For people who think they're very important, it must be a shock to think about how small they are in the great chain of life. For those who think they're very unimportant, it must be a shock to think about how critical they are in passing it on to the next generation.

With the creation of modern man, a second spark was created. Our brains are layered. The reptilian brain deals with the basest of instincts and fundamental life systems such as the beating of your heart and the breathing in your chest when you don't think about it. The mammalian brain deals with emotions and different kinds of memories. The Human brain is genius, and can predict the future, knows good from evil, and knows that one day we will die, the heavy price we pay for that superpower. The mammals can remember their lives, but humans invented recorded history. The story of 7 Pleiades sisters is interesting because the cluster of stars that make up that constellation appears to only contain 6 stars, but hundreds of thousands of years ago, there would have been 7 stars. The story of 7 sisters, and one of them disappearing was passed down for that long, and how many people don't think it's worth remembering? How many stories from our past will be erased so we can focus on meaningless pop culture created by people who hate us? That second spark is our culture, and it's far deeper and goes back far longer than we can understand.

Although I criticize pop culture, that doesn't mean the second spark is something to be kept locked up in a cage never to be released. Culture in stasis dies. In addition to passing on the intellectual lineage of our ancestors, we also must work to contribute our piece to that story. It means reading the classic stories, and creating new stories. And some of those stories are small stories for your small corner of the world. Pass on the story of your ancestors because that's a tiny spark within a spark that will certainly die if you don't pass it on.

I also speak of family, but that doesn't mean I'm limiting my viewpoint to just a nuclear family. The nuclear family structure itself requires individuals to build social networks with the people around them even if they aren't family, and we need to build those bonds because a single family of a father, a mother, and 2.5 kids cannot truly thrive. We need friends, we need community events, we need to go outside and see people who we perceive as friendly because otherwise your little slice of the world becomes too little.
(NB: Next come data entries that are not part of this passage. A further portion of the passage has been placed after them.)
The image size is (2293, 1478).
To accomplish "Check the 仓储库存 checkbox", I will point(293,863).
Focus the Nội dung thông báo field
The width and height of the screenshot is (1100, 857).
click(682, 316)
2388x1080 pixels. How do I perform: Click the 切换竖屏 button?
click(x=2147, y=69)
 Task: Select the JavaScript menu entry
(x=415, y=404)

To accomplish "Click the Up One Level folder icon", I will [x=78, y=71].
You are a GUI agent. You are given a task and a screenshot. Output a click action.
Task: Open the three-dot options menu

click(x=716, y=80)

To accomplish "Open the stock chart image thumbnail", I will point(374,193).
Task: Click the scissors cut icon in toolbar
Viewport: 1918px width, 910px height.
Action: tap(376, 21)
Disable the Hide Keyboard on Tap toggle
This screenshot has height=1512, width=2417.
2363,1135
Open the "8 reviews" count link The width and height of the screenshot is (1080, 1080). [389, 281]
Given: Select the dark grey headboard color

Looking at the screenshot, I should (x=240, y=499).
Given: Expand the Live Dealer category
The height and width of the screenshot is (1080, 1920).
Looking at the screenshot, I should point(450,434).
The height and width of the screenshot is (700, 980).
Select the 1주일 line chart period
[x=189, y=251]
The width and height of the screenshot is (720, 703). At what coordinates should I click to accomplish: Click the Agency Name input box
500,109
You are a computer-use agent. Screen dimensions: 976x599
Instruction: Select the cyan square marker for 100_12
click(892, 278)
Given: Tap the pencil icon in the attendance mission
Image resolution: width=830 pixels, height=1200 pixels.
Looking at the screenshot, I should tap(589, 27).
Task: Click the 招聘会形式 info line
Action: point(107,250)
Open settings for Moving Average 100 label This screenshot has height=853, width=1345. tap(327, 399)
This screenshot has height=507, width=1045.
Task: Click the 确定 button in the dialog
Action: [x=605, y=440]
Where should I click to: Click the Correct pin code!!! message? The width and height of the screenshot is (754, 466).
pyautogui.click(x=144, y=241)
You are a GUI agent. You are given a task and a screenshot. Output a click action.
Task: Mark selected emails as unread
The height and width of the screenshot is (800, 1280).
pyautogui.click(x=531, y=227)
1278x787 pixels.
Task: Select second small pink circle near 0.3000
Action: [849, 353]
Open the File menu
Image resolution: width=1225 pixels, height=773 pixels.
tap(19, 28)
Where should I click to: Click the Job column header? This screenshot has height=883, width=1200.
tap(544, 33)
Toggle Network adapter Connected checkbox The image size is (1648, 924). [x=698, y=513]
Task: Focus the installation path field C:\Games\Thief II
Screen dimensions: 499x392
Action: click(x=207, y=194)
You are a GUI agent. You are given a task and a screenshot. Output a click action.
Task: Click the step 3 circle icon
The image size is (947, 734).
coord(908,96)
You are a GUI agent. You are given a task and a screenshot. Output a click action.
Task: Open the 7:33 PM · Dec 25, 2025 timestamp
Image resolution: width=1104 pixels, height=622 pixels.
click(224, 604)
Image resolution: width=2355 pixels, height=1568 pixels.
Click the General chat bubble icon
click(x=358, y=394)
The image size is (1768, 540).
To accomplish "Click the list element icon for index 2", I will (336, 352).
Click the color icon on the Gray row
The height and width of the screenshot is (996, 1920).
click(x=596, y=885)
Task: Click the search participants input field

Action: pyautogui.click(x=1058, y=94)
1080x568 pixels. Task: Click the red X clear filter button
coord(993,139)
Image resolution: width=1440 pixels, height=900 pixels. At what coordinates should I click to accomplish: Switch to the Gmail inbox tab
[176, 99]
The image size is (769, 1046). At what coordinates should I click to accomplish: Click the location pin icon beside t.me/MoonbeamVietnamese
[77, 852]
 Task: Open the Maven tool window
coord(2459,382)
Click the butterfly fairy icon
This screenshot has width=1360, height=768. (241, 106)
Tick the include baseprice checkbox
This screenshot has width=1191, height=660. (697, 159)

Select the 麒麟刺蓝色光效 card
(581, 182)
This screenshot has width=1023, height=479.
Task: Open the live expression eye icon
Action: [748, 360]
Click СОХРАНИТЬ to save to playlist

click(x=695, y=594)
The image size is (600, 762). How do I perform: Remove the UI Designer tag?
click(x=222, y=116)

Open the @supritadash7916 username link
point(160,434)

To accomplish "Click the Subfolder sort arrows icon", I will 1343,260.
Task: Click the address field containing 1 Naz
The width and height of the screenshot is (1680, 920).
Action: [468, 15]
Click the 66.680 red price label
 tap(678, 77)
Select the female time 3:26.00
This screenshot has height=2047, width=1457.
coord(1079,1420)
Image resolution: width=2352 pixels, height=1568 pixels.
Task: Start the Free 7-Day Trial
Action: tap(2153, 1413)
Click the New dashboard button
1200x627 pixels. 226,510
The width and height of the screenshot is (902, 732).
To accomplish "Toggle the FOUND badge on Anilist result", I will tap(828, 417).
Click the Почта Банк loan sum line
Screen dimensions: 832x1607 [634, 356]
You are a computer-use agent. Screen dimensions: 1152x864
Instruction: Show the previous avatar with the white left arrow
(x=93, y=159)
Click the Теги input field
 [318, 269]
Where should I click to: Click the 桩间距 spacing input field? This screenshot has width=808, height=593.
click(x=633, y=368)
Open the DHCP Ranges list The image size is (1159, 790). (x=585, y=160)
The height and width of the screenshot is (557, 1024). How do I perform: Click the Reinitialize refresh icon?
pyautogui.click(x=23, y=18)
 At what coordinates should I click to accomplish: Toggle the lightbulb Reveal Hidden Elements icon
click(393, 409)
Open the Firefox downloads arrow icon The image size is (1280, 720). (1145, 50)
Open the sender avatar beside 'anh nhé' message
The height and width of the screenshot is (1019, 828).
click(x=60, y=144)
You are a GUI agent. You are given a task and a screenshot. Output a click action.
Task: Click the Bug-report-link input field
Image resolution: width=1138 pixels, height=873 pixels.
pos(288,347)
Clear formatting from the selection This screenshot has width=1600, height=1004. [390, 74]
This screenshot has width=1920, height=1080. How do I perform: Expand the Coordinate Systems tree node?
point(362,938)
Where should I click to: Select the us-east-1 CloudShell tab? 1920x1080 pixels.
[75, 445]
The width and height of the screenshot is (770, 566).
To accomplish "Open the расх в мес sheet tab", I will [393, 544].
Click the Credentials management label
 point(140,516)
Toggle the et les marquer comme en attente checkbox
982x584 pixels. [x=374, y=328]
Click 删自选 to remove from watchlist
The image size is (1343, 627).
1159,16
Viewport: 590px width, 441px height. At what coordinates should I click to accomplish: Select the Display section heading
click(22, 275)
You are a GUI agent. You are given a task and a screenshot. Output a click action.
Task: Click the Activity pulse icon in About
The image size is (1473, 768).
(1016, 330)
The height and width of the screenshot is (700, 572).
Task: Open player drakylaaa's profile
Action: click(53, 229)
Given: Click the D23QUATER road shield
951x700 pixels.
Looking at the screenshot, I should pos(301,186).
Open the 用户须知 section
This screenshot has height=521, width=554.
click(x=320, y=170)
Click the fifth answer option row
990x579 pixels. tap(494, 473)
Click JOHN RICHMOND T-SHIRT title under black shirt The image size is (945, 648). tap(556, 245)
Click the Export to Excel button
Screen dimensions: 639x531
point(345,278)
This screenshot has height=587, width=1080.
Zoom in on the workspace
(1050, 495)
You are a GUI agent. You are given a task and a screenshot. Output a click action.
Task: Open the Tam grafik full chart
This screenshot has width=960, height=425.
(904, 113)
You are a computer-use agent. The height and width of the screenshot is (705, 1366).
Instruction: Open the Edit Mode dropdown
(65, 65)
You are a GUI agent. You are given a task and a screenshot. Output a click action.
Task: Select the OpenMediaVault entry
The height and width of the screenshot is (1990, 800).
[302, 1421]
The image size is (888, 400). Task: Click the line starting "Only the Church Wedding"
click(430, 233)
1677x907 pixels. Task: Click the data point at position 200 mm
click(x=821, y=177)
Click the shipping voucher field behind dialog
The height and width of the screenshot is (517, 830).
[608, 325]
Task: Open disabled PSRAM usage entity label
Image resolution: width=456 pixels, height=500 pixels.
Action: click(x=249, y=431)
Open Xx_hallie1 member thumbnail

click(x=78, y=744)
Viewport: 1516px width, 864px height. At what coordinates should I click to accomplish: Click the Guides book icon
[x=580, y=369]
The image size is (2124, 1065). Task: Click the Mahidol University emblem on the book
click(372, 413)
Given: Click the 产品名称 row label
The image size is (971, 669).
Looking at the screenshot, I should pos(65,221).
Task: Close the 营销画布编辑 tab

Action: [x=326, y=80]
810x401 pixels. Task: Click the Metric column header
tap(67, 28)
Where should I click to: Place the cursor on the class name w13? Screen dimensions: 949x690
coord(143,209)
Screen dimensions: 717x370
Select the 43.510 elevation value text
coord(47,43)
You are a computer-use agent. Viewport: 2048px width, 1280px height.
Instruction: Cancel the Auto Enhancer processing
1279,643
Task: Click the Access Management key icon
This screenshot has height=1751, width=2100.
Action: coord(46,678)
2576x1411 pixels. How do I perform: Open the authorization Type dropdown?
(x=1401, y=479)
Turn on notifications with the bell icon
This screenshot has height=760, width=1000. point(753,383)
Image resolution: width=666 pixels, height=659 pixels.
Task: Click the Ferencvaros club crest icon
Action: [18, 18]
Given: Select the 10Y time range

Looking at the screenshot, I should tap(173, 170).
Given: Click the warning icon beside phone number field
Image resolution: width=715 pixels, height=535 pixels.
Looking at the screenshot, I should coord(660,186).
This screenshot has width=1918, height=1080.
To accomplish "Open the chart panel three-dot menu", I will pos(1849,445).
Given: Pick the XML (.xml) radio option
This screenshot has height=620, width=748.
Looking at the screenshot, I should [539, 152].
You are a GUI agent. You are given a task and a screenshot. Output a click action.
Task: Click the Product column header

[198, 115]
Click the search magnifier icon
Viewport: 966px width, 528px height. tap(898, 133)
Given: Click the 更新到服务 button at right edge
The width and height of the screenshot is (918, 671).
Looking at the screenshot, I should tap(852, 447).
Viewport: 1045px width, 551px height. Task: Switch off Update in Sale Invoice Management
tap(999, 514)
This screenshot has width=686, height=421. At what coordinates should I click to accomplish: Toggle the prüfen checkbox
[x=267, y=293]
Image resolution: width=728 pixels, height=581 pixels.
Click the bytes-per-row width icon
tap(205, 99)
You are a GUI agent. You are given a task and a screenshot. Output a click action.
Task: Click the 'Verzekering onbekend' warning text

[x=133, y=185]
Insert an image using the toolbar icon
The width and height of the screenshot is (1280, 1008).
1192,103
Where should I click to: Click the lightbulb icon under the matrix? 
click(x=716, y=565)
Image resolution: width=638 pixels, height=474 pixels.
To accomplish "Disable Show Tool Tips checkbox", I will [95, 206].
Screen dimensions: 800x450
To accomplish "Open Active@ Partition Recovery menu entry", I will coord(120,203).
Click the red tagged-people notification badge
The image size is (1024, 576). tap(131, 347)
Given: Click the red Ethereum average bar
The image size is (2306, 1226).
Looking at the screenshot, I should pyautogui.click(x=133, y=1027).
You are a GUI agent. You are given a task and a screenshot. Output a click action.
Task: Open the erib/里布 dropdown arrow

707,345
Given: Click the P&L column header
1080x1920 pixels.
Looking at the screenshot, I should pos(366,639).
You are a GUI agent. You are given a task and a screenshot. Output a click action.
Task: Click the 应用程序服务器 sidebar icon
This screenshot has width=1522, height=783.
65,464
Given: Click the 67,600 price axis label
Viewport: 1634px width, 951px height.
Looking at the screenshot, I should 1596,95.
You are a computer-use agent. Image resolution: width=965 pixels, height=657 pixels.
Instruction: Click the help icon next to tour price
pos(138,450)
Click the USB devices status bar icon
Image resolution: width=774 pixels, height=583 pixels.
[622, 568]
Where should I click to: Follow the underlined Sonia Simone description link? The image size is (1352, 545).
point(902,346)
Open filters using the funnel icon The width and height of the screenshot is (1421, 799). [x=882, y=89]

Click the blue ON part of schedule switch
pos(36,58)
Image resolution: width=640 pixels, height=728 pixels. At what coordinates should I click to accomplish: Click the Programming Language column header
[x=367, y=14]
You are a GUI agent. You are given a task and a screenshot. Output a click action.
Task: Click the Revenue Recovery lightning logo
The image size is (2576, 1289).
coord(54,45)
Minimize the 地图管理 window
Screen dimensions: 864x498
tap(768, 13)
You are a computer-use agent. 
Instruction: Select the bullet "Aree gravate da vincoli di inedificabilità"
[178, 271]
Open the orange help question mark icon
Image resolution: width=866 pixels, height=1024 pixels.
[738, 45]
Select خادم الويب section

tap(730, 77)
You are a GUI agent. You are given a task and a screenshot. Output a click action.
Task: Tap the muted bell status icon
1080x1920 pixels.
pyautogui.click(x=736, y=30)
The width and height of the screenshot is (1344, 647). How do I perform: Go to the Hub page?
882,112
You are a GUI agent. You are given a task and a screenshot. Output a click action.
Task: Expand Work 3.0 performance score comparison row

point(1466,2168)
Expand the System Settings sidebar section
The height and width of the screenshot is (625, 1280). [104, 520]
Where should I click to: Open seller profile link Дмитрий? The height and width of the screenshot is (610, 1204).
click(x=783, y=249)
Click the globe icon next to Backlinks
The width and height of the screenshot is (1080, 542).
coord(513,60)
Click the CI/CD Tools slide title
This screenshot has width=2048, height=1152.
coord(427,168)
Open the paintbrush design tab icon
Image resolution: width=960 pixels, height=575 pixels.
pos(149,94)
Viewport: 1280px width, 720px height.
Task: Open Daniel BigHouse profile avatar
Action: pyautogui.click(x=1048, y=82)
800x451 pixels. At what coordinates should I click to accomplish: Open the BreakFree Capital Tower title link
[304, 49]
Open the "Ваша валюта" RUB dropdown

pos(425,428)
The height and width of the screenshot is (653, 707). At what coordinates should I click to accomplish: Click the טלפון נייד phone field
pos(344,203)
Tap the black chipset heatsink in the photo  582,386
Moreover, even the most diligent farmer can't monitor his fields 24/7. Eventually everyone needs to sleep, and in those moments perhaps birds come and eat all your seed? Building a community you can trust is to spread out that burden, and passing on that second spark of culture is to build scarecrows and wire fences to protect from animals and birds.

To bring this back to the beginning, does what I'm saying that we should never think as individuals, never act as individuals, and that all personal success is meaningless? Of course not. For many reasons. The world will write the unworthy individuals out of it regardless of grand designs on passing on the spark of life, so individuals must fight for their future. One must fight to be worthy of survival. One must fight to be worthy of reproduction. One must fight to be worthy of staying in their children's lives. One must fight to be worthy to raise their children right, one must fight to be worthy of being remembered. Community can support good people, but the good people must build themselves as well because it is carried on the strong backs of the community members.